== Task brief ==
Every line from the one bearing "The height and" through the last line of the records below is to be output exactly, and no other line; leave out the pictures.

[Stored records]
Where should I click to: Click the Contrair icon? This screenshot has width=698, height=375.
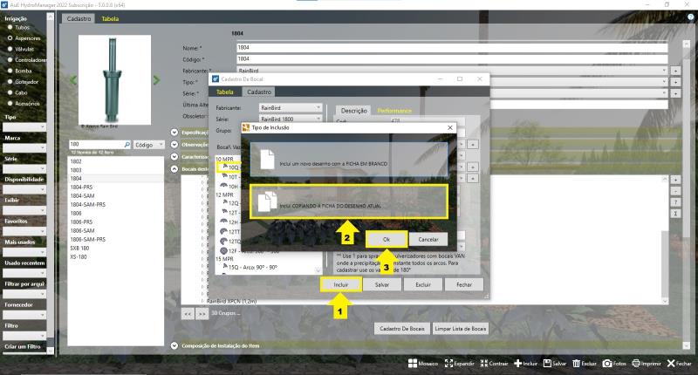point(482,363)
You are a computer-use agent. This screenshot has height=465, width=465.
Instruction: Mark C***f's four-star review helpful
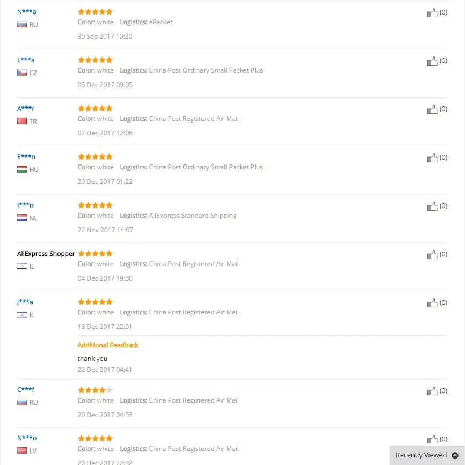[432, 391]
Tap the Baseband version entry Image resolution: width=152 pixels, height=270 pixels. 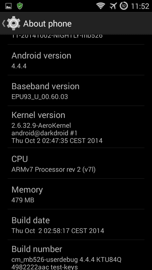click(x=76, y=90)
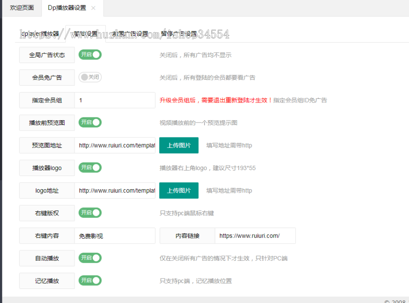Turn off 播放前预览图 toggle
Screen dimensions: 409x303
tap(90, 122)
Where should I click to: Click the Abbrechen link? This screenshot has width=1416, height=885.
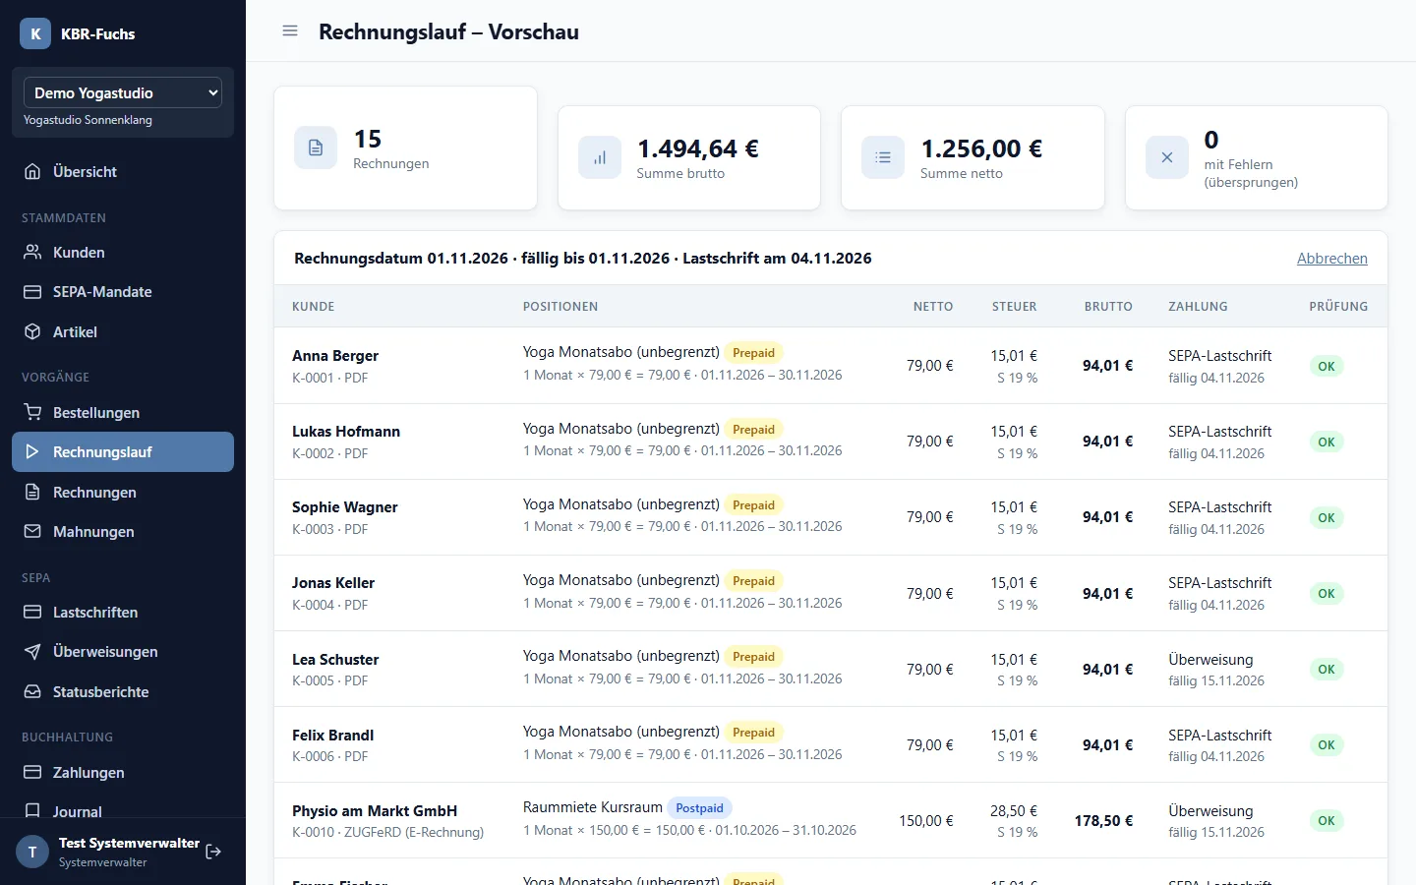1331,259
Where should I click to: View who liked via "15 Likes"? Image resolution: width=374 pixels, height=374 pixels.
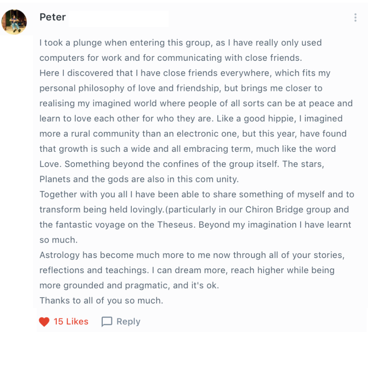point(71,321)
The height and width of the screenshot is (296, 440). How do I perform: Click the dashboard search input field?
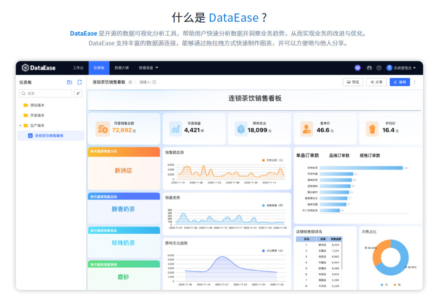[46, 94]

== Answer space ==
The height and width of the screenshot is (296, 440). How do I perform: Click the dashboard search input field?
[46, 94]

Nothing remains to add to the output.